I have a small question: what’s the meaning of creating a Catch All campaign while they have very low conversion rates? If we have a very tight budget then we can just create a campaign which only contains high converting keywords and have high biddings for those products?
The catch all also works as a safety net if you do anything wrong with the negative keywords. Like excluding a keyword using broad match instead of exact match.
However, often you should be able to get a fantastic ROAS from the fallback campaign if you set the bids low enough.
loved your article, One of my client is selling BP machines , is BP machines retatregeting is not allowed. As my feed is approved for shopping campaign but not for retargeting.
great post as usual!
One question on this table https://prnt.sc/11ak6ej
With this setup, wouldn’t the generics trigger also irrelevant/low converting non branded queries?
I believe the right setup would be
Irrelevant (high priority, negate both high and low converting)
Generics (medium priority, negate high converting)
High Converting (low priority, no negatives)
Let me know if I’m not seeing something? cheers!
Great article!! I think I’ve read it 20 times over the past 6 months.

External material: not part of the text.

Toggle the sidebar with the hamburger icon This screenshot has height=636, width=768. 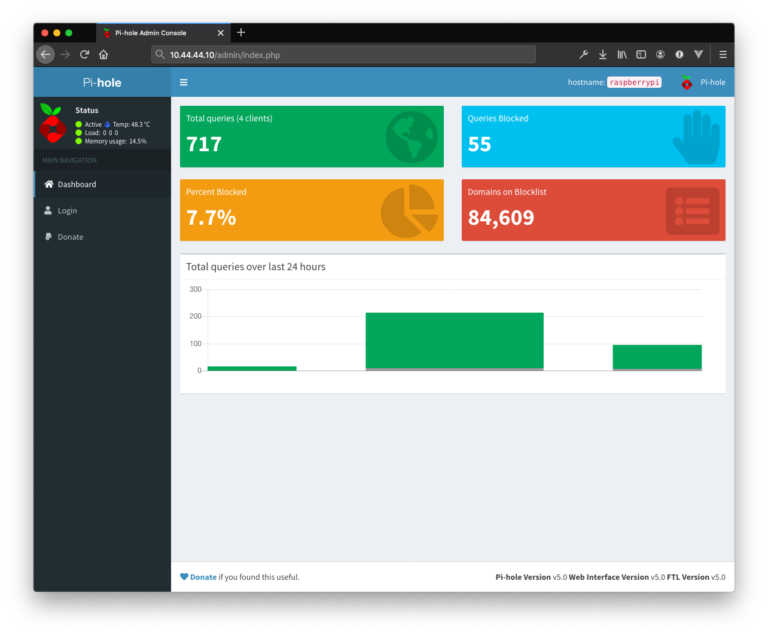184,82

I have question for you and was hoping you could help. We tried the keyword split method + priorities + negative keyword lists earlier this year, but we saw that we were losing 50%+ in search term data so we discontinued the method. I then tried TROAS with multiple campaigns and individual budgets, but then the campaigns experienced keyword bleed (non-branded leaking into branded). Our goal is to allocate a specific amount to generic terms and another specific amount to branded terms, our branded terms convert very well, however our number one goal is new customer acquisition. (non-branded).
Any ideas how to accomplish this on a keyword level?
The way you describe it puts every search term not yet listed as either Generics or High Converting into the irrelevant campaign.
That’s definitely one way of doing it if you’re more concerned about being matched with the wrong search terms.
The loss of search data makes the keyword split campaign structure for Shopping less feasible. It still has merit, but in a lot fewer cases than before.
When you did the new structure with tROAS, did you still utilize priorities and negatives?
Because technically, it should still work even with tROAS. Although I definitely see more bleed when using tROAS than manual bidding.
If you want to split solely on known terms (like brand vs non-brand), then that’s still possible regardless of the loss of search term data. The negatives will still work even if you can’t see the search terms.